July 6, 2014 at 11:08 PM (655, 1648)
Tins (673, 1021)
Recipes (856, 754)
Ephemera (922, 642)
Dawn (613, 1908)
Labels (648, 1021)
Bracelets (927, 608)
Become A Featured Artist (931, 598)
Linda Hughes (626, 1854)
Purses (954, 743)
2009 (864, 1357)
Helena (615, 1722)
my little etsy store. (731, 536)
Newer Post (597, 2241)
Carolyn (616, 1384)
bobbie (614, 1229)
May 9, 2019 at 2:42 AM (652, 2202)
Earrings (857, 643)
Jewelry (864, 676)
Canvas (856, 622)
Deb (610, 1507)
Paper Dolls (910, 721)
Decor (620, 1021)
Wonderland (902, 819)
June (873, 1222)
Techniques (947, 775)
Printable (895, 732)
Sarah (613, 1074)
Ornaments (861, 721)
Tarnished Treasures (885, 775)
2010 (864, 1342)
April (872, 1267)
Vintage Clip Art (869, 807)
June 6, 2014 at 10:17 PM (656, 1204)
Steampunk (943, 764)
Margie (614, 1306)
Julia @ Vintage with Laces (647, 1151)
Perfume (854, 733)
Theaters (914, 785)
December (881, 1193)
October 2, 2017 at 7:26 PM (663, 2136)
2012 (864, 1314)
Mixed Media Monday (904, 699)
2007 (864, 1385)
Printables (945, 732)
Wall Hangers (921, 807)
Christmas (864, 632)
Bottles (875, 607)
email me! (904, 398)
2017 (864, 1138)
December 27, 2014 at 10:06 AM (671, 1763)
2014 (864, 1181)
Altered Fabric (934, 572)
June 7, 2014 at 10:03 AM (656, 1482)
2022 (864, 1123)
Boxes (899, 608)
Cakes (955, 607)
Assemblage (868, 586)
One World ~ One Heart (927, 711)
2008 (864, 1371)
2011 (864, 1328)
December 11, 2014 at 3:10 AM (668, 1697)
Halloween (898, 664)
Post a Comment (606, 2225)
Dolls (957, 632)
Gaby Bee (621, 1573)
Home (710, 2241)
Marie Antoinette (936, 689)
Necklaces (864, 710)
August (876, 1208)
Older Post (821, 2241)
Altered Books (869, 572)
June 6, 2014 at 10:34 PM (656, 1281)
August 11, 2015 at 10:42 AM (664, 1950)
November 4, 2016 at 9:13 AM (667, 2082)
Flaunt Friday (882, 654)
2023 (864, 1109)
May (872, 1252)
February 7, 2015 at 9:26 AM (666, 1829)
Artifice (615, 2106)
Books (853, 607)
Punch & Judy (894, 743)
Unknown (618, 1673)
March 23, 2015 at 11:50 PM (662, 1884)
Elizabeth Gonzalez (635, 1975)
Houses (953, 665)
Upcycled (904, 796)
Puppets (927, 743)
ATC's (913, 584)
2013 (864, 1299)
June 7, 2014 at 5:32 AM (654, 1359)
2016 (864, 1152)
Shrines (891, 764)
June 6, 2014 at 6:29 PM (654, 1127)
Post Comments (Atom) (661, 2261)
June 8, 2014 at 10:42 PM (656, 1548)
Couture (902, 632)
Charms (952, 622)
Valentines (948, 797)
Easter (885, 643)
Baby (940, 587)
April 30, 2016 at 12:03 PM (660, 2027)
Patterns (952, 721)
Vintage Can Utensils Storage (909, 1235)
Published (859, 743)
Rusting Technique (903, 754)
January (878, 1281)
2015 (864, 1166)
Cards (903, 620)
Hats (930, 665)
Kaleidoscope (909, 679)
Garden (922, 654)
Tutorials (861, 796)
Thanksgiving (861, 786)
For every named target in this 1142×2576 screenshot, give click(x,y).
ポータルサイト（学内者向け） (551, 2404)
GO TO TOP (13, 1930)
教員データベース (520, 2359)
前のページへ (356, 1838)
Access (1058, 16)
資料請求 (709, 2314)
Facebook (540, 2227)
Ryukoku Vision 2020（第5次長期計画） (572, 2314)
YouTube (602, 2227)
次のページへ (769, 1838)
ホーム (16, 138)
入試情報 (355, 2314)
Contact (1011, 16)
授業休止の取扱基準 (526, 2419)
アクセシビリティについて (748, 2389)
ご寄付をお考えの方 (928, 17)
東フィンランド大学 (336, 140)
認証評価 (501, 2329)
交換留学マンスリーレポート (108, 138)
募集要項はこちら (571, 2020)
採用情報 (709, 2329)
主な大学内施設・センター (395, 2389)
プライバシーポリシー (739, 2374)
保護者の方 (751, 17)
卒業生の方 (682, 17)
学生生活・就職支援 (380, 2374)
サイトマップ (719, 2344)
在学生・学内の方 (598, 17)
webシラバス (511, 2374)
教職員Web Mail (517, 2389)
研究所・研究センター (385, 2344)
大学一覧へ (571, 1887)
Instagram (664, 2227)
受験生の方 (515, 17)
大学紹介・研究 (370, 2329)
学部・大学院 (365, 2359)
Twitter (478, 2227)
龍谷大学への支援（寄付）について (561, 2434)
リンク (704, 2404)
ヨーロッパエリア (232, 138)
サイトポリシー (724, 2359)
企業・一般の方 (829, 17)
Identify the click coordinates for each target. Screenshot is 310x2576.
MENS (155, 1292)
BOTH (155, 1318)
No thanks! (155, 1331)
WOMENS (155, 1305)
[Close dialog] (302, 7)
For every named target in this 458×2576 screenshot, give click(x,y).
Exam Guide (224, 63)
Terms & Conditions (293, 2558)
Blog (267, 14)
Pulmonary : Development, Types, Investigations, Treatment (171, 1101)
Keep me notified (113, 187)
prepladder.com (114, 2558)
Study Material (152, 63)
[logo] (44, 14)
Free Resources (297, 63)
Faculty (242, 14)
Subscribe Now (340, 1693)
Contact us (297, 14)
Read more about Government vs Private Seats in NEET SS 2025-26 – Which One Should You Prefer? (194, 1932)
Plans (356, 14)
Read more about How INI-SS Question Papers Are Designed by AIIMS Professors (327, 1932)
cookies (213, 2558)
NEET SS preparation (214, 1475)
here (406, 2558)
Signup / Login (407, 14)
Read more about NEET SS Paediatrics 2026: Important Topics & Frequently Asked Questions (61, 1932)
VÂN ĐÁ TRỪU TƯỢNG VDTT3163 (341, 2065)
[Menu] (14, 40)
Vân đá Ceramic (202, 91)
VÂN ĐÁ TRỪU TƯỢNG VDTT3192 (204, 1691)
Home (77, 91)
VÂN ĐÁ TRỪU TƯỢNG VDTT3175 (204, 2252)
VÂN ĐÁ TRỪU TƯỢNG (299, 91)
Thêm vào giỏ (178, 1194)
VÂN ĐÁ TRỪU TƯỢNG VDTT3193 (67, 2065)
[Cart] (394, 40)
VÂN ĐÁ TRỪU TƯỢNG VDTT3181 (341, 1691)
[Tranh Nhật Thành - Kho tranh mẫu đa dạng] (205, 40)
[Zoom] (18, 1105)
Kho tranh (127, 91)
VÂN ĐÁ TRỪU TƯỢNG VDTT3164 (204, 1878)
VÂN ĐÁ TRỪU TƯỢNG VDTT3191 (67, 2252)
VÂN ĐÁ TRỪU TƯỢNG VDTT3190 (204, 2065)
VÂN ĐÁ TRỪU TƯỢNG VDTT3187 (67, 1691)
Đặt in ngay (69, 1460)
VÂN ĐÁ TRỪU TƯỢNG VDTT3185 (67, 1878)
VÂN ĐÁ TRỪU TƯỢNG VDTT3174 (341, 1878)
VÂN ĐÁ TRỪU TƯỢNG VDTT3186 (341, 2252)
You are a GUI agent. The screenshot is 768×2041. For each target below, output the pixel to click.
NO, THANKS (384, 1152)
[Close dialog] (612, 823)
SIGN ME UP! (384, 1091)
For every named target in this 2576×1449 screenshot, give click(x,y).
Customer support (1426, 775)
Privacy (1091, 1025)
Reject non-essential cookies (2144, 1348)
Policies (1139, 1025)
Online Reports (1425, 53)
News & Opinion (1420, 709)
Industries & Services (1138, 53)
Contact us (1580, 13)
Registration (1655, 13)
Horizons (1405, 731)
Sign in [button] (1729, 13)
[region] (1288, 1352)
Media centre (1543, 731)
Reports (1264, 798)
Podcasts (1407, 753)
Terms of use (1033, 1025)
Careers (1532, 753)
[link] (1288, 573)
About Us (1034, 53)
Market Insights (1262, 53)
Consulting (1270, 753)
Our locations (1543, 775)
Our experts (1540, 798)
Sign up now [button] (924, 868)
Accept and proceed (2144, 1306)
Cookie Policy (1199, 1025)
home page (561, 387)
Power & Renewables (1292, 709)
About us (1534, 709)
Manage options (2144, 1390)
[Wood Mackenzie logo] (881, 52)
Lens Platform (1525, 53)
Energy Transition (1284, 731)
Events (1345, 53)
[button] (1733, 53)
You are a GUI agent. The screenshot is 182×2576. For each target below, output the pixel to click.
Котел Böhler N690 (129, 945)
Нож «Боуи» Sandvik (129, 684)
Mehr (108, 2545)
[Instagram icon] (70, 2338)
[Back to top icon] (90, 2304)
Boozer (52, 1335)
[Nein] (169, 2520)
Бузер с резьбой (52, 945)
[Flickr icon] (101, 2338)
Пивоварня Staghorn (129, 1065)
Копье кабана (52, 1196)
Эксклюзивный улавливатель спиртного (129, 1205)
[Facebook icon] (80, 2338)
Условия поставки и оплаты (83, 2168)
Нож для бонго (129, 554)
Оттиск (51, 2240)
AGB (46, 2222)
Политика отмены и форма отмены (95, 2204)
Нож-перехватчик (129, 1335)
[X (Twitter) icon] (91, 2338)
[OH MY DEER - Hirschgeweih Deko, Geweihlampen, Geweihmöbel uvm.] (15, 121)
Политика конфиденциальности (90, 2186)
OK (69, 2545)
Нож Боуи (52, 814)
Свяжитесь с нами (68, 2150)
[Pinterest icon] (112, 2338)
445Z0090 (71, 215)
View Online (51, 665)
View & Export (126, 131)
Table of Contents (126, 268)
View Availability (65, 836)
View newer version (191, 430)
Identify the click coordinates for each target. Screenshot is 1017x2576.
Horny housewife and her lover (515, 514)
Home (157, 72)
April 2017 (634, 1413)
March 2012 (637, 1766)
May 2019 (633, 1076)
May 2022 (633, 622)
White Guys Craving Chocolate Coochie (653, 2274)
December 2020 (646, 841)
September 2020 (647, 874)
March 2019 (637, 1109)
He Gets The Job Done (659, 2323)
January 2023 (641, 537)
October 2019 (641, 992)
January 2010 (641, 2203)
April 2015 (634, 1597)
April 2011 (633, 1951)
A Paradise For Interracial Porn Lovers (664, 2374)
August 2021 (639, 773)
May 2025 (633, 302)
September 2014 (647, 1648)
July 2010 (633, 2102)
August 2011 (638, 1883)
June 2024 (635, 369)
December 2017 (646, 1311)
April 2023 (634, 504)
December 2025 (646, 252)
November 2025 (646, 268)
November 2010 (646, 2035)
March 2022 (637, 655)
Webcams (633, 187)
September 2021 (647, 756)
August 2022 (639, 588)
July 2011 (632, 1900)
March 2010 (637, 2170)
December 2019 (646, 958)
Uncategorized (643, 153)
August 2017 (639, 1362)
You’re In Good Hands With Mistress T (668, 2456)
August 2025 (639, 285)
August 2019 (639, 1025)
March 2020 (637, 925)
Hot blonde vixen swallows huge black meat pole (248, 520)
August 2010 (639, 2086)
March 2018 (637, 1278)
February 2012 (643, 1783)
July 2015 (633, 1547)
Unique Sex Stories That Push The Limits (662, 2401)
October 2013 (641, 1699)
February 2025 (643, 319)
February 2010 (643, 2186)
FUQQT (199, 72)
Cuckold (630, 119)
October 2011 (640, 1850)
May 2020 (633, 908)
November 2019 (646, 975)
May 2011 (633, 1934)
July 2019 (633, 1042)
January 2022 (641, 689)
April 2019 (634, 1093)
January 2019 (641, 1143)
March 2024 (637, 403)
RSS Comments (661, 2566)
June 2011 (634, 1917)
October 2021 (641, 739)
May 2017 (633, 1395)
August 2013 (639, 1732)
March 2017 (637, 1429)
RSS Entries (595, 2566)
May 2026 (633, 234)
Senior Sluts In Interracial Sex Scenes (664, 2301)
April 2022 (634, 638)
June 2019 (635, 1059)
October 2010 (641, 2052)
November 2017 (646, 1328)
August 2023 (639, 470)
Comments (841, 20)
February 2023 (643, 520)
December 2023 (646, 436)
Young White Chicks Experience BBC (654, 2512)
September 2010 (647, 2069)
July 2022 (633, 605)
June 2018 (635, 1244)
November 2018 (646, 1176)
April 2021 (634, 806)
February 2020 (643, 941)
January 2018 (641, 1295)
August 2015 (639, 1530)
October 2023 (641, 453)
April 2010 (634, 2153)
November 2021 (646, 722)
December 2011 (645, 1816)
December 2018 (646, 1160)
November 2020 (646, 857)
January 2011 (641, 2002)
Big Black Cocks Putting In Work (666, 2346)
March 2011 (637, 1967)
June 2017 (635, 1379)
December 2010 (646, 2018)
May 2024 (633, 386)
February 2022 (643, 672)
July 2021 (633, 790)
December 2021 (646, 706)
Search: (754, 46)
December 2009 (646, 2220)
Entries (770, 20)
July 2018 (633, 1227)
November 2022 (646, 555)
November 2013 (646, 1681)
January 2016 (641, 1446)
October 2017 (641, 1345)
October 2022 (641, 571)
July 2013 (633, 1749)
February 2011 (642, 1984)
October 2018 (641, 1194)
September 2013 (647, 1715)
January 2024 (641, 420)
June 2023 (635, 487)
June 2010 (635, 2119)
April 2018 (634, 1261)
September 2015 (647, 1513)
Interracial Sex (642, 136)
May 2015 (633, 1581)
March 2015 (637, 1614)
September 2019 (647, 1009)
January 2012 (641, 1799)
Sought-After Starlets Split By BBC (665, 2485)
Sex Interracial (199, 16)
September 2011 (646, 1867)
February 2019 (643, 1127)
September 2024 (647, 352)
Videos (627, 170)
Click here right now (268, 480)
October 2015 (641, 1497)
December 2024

□ □ □

**WORK INSTRUCTION:** Give back the opening line of the records above and every line after it, up to and including the one with "April (872, 1267)", unchanged.

**EXERCISE ANSWER:**
July 6, 2014 at 11:08 PM (655, 1648)
Tins (673, 1021)
Recipes (856, 754)
Ephemera (922, 642)
Dawn (613, 1908)
Labels (648, 1021)
Bracelets (927, 608)
Become A Featured Artist (931, 598)
Linda Hughes (626, 1854)
Purses (954, 743)
2009 (864, 1357)
Helena (615, 1722)
my little etsy store. (731, 536)
Newer Post (597, 2241)
Carolyn (616, 1384)
bobbie (614, 1229)
May 9, 2019 at 2:42 AM (652, 2202)
Earrings (857, 643)
Jewelry (864, 676)
Canvas (856, 622)
Deb (610, 1507)
Paper Dolls (910, 721)
Decor (620, 1021)
Wonderland (902, 819)
June (873, 1222)
Techniques (947, 775)
Printable (895, 732)
Sarah (613, 1074)
Ornaments (861, 721)
Tarnished Treasures (885, 775)
2010 (864, 1342)
April (872, 1267)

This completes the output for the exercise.